Kaunas Aircraft Maintenance ServicesDo you have enough capacity or would KAMS consider expanding?

Looking from KAMS’s perspective, we have enough capacity. However, looking at the growing demand for maintenance and the growth of Ryanair, we see a huge potential for the development. Our expansion is limited by the availability of a skilled labor force in the region and reasonable terms and conditions from Lithuanian airports.

Given that FL Technics is also located at the airport, does that make it hard to find and retain mechanics?

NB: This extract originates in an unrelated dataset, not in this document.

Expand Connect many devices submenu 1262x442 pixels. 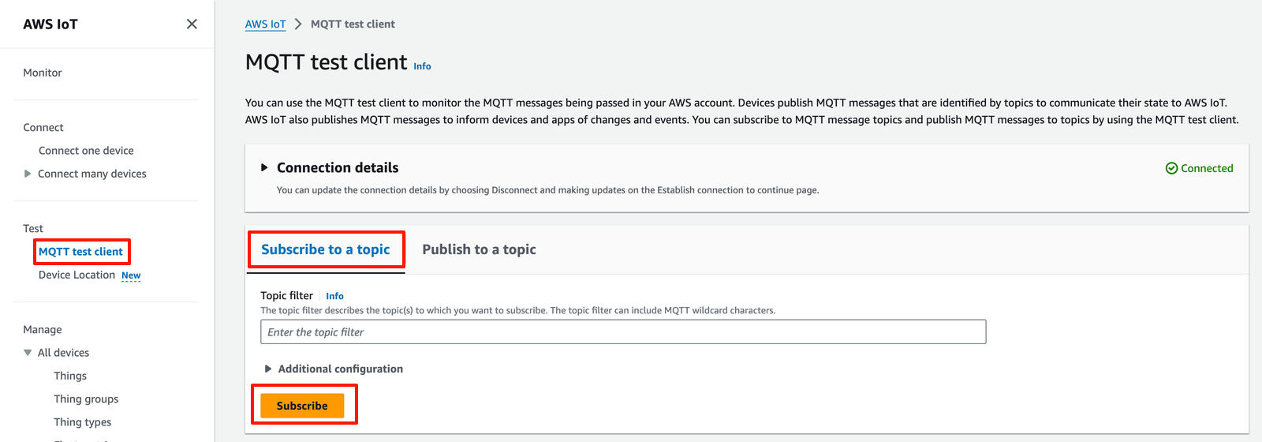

We see a huge benefit of having experienced manpower and value them the best we can. Since our establishment in Lithuania, we worked closely with all the universities, colleges and professional schools, but that was not enough. We are cooperating with two universities to establish Part 147 maintenance schools, which long term would be our core skilled manpower provider. Establishing these university programs is vital for the industry’s growth in Baltics, Eastern Europe and Russia region.

Is Ryanair considering expanding inhouse maintenance capabilities beyond airframes given its scale?

We work closely with the customer and any requests from the airline are being assessed, and where possible implemented. KAMS has a variety of workshops: C4 (airstairs), C6 (boilers), C15 (oxygen), C20 (composites and sheet metal repairs). Due to the increased component turnaround times, we see a potential to expand this business for an airline in Kaunas.